[Extracted data entries]
<<<<
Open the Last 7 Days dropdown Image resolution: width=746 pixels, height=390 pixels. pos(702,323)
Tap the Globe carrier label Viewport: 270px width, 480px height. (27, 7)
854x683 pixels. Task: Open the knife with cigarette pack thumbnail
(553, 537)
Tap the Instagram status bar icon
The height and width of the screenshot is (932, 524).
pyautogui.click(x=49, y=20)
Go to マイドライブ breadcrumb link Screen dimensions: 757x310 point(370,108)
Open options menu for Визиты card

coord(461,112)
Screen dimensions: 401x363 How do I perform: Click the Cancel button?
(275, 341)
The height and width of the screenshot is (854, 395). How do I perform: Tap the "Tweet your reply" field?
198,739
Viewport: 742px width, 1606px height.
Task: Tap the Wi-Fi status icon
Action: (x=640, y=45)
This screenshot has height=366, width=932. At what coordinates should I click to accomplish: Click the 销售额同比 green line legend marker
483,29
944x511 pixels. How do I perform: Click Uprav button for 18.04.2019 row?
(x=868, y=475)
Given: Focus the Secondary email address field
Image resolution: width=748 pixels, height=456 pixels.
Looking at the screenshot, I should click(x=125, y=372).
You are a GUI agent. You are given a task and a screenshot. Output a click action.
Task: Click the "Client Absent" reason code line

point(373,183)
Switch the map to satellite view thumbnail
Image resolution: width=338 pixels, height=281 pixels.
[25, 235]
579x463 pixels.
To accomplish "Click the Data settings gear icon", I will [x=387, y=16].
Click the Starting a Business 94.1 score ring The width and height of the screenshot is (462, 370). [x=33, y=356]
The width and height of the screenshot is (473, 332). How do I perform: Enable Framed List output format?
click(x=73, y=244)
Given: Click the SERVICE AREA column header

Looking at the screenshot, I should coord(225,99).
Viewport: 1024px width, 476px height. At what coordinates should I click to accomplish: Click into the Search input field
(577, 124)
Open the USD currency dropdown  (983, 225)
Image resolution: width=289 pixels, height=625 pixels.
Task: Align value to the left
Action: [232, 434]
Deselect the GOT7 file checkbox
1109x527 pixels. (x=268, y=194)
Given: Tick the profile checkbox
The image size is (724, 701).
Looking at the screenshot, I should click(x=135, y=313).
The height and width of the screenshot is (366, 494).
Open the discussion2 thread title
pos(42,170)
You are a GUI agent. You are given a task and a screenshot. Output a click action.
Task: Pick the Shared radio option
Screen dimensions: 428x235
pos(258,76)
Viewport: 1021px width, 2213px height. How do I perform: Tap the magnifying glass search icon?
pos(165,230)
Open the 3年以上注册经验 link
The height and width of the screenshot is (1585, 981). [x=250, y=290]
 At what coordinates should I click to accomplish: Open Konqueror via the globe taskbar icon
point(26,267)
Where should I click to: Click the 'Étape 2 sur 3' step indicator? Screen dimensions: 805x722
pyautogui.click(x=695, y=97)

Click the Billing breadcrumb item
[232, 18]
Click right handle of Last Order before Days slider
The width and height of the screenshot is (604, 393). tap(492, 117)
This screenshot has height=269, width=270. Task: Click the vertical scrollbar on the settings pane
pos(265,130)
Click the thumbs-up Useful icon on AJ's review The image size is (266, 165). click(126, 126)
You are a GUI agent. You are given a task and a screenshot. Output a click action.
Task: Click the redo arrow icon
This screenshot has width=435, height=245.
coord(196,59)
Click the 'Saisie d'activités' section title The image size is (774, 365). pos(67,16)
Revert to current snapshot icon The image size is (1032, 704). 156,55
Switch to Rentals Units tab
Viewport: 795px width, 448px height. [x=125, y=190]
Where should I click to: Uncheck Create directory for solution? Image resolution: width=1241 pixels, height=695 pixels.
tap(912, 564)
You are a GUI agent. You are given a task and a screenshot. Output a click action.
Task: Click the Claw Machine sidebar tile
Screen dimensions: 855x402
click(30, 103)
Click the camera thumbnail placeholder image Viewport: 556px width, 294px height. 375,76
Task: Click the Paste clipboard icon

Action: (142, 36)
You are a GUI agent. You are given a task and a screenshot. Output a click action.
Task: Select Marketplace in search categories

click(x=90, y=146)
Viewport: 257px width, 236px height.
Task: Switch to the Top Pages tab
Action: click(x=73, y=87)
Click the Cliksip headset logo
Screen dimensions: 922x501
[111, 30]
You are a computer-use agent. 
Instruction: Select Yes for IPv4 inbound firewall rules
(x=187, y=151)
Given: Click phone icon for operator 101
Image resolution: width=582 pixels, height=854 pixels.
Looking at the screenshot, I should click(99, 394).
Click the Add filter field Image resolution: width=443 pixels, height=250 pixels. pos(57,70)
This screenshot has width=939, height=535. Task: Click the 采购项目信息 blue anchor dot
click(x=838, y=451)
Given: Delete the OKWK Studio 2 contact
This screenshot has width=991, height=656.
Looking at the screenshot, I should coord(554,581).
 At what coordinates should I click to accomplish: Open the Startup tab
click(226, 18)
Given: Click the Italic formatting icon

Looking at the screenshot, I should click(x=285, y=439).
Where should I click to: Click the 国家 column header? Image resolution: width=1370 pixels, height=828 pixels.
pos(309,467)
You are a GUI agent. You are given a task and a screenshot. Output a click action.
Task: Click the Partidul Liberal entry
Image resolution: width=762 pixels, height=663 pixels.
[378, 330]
>>>>
--- WORK TASK ---
All the records, as written, must be given again.

--- RESPONSE AREA ---
Open the Last 7 Days dropdown Image resolution: width=746 pixels, height=390 pixels. pos(702,323)
Tap the Globe carrier label Viewport: 270px width, 480px height. (27, 7)
854x683 pixels. Task: Open the knife with cigarette pack thumbnail
(553, 537)
Tap the Instagram status bar icon
The height and width of the screenshot is (932, 524).
pyautogui.click(x=49, y=20)
Go to マイドライブ breadcrumb link Screen dimensions: 757x310 point(370,108)
Open options menu for Визиты card

coord(461,112)
Screen dimensions: 401x363 How do I perform: Click the Cancel button?
(275, 341)
The height and width of the screenshot is (854, 395). How do I perform: Tap the "Tweet your reply" field?
198,739
Viewport: 742px width, 1606px height.
Task: Tap the Wi-Fi status icon
Action: (x=640, y=45)
This screenshot has height=366, width=932. At what coordinates should I click to accomplish: Click the 销售额同比 green line legend marker
483,29
944x511 pixels. How do I perform: Click Uprav button for 18.04.2019 row?
(x=868, y=475)
Given: Focus the Secondary email address field
Image resolution: width=748 pixels, height=456 pixels.
Looking at the screenshot, I should click(x=125, y=372).
You are a GUI agent. You are given a task and a screenshot. Output a click action.
Task: Click the "Client Absent" reason code line

point(373,183)
Switch the map to satellite view thumbnail
Image resolution: width=338 pixels, height=281 pixels.
[25, 235]
579x463 pixels.
To accomplish "Click the Data settings gear icon", I will [x=387, y=16].
Click the Starting a Business 94.1 score ring The width and height of the screenshot is (462, 370). [x=33, y=356]
The width and height of the screenshot is (473, 332). How do I perform: Enable Framed List output format?
click(x=73, y=244)
Given: Click the SERVICE AREA column header

Looking at the screenshot, I should coord(225,99).
Viewport: 1024px width, 476px height. At what coordinates should I click to accomplish: Click into the Search input field
(577, 124)
Open the USD currency dropdown  (983, 225)
Image resolution: width=289 pixels, height=625 pixels.
Task: Align value to the left
Action: [232, 434]
Deselect the GOT7 file checkbox
1109x527 pixels. (x=268, y=194)
Given: Tick the profile checkbox
The image size is (724, 701).
Looking at the screenshot, I should click(x=135, y=313).
The height and width of the screenshot is (366, 494).
Open the discussion2 thread title
pos(42,170)
You are a GUI agent. You are given a task and a screenshot. Output a click action.
Task: Pick the Shared radio option
Screen dimensions: 428x235
pos(258,76)
Viewport: 1021px width, 2213px height. How do I perform: Tap the magnifying glass search icon?
pos(165,230)
Open the 3年以上注册经验 link
The height and width of the screenshot is (1585, 981). [x=250, y=290]
 At what coordinates should I click to accomplish: Open Konqueror via the globe taskbar icon
point(26,267)
Where should I click to: Click the 'Étape 2 sur 3' step indicator? Screen dimensions: 805x722
pyautogui.click(x=695, y=97)

Click the Billing breadcrumb item
[232, 18]
Click right handle of Last Order before Days slider
The width and height of the screenshot is (604, 393). tap(492, 117)
This screenshot has height=269, width=270. Task: Click the vertical scrollbar on the settings pane
pos(265,130)
Click the thumbs-up Useful icon on AJ's review The image size is (266, 165). click(126, 126)
You are a GUI agent. You are given a task and a screenshot. Output a click action.
Task: Click the redo arrow icon
This screenshot has width=435, height=245.
coord(196,59)
Click the 'Saisie d'activités' section title The image size is (774, 365). pos(67,16)
Revert to current snapshot icon The image size is (1032, 704). 156,55
Switch to Rentals Units tab
Viewport: 795px width, 448px height. [x=125, y=190]
Where should I click to: Uncheck Create directory for solution? Image resolution: width=1241 pixels, height=695 pixels.
tap(912, 564)
You are a GUI agent. You are given a task and a screenshot. Output a click action.
Task: Click the Claw Machine sidebar tile
Screen dimensions: 855x402
click(30, 103)
Click the camera thumbnail placeholder image Viewport: 556px width, 294px height. 375,76
Task: Click the Paste clipboard icon

Action: (142, 36)
You are a GUI agent. You are given a task and a screenshot. Output a click action.
Task: Select Marketplace in search categories

click(x=90, y=146)
Viewport: 257px width, 236px height.
Task: Switch to the Top Pages tab
Action: click(x=73, y=87)
Click the Cliksip headset logo
Screen dimensions: 922x501
[111, 30]
You are a computer-use agent. 
Instruction: Select Yes for IPv4 inbound firewall rules
(x=187, y=151)
Given: Click phone icon for operator 101
Image resolution: width=582 pixels, height=854 pixels.
Looking at the screenshot, I should click(99, 394).
Click the Add filter field Image resolution: width=443 pixels, height=250 pixels. pos(57,70)
This screenshot has width=939, height=535. Task: Click the 采购项目信息 blue anchor dot
click(x=838, y=451)
Given: Delete the OKWK Studio 2 contact
This screenshot has width=991, height=656.
Looking at the screenshot, I should coord(554,581).
 At what coordinates should I click to accomplish: Open the Startup tab
click(226, 18)
Given: Click the Italic formatting icon

Looking at the screenshot, I should click(x=285, y=439).
Where should I click to: Click the 国家 column header? Image resolution: width=1370 pixels, height=828 pixels.
pos(309,467)
You are a GUI agent. You are given a task and a screenshot. Output a click action.
Task: Click the Partidul Liberal entry
Image resolution: width=762 pixels, height=663 pixels.
[378, 330]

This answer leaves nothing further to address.